Patient And Treatment Selection

Due to inherent limitations of various minimally invasive modalities of treatment for symptomatic calyceal diverticula, proper patient and treatment selection are crucial to successful outcomes. Miller et al. proposed a detailed patient-selection algorithm for retrograde intrarenal, percutaneous, and laparoscopic approaches derived from a purely technical standpoint (Fig. 1) (18).
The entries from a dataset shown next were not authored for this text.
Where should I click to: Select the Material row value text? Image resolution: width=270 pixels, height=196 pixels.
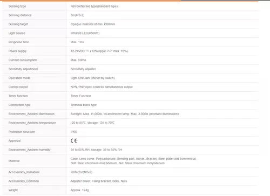click(133, 161)
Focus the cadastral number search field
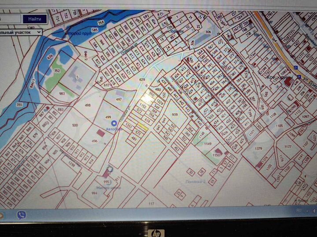The width and height of the screenshot is (317, 237). point(9,19)
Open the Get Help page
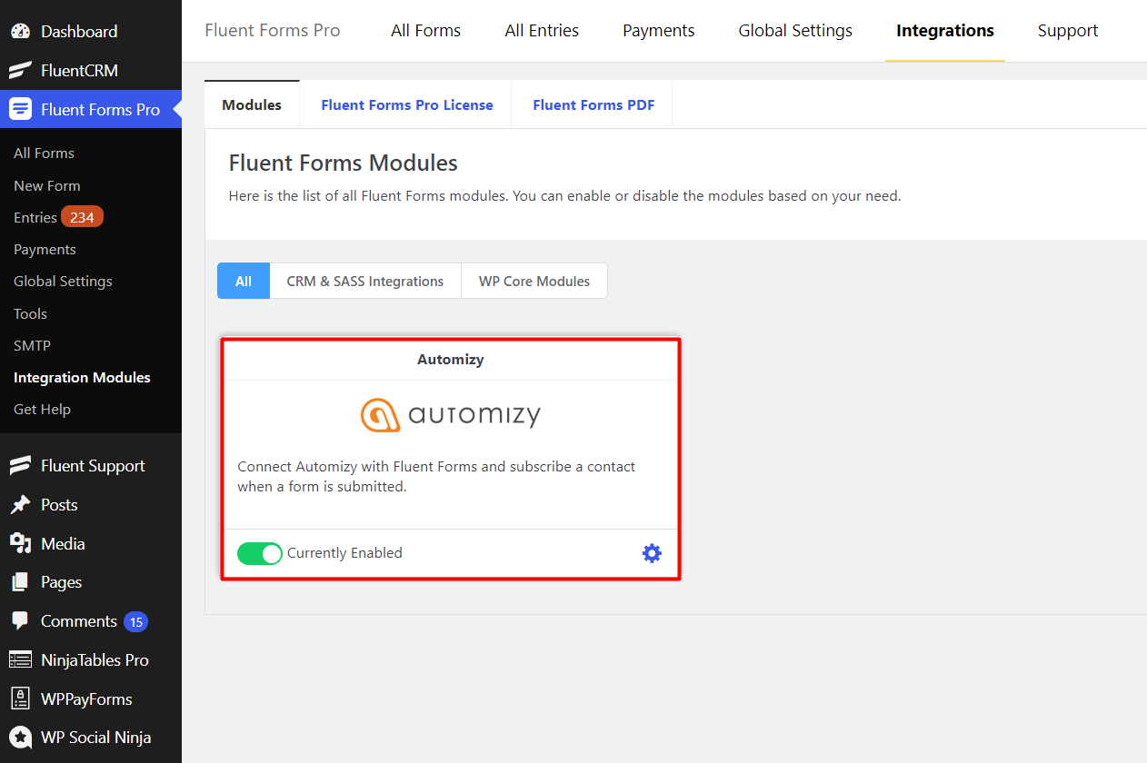The height and width of the screenshot is (763, 1147). 42,409
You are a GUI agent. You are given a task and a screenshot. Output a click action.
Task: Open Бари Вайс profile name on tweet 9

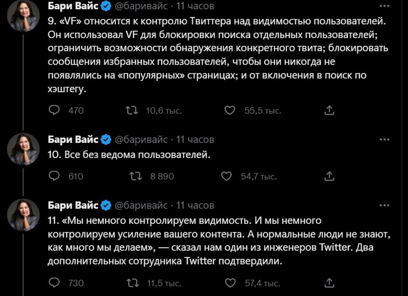72,6
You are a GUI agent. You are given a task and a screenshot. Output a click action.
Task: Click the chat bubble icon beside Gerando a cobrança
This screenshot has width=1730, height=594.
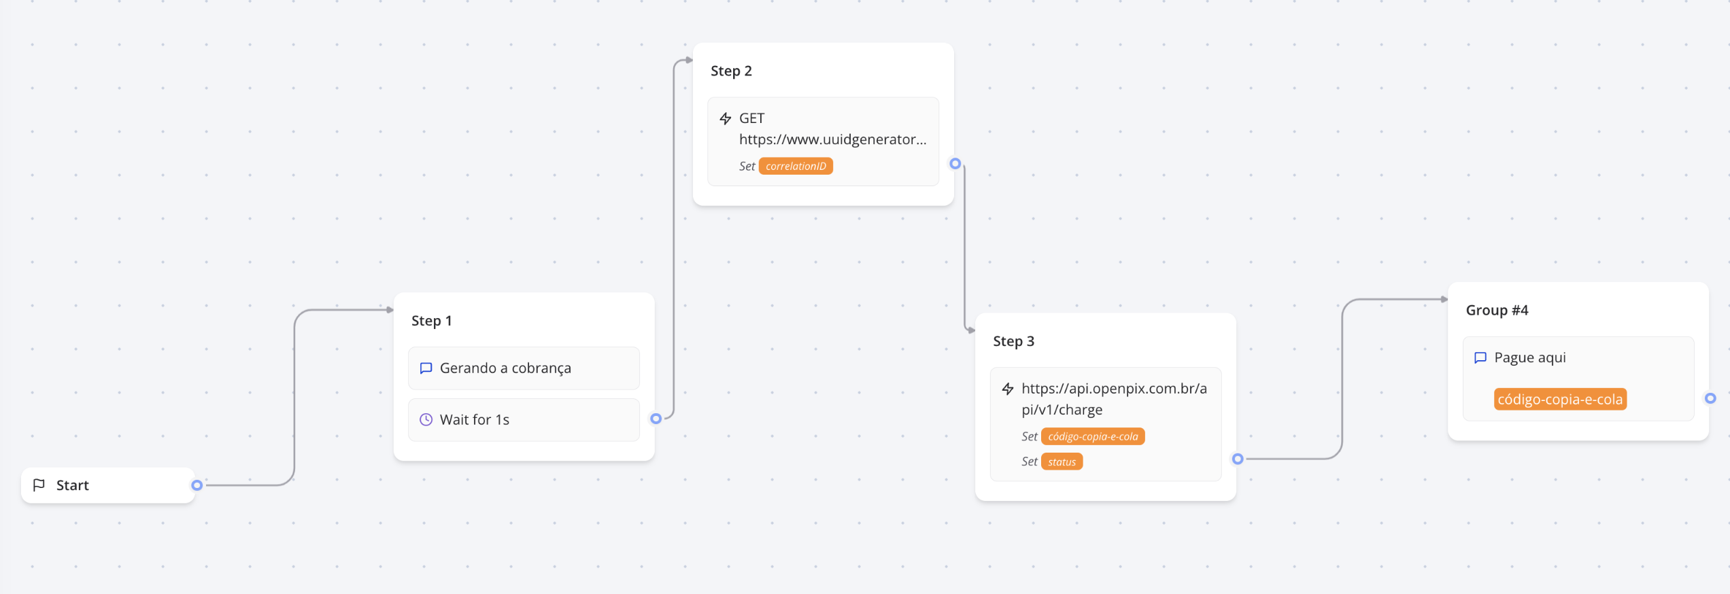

Several key factors determine the ultimate uro-logic intervention, including degree of overlying renal parenchyma, diverticular size and location, and presence of retrograde access.

Any lesion with thinned overlying renal parenchyma is amenable to laparoscopic calyceal diverticulectomy.

■ Conversely, those lesions with thicker overlying parenchyma that are not endoscopically accessible may require formal laparoscopic partial nephrectomy.

■ Lastly, repeated endoscopic treatment failures may be best managed with a definitive laparoscopic approach.

In the era of minimally invasive surgery, one must emphasize the role of well-informed patient preference in selecting treatment modalities—patients often opt for the least invasive or least morbid procedure, while accepting the fact that a secondary procedure may be necessary. For example, when the indication for intervention is recurrent infections, hematuria, or pain without stones, definitive management of the congenital anomaly is desired, and therefore a percutaneous or laparoscopic approach is preferable. However, if technically feasible, an initial attempt with an outpatient retrograde intrarenal balloon dilation or laser incision of the diverticular neck may provide temporary or even long-standing symptomatic relief, and may be preferred in the setting of a functionally solitary kidney.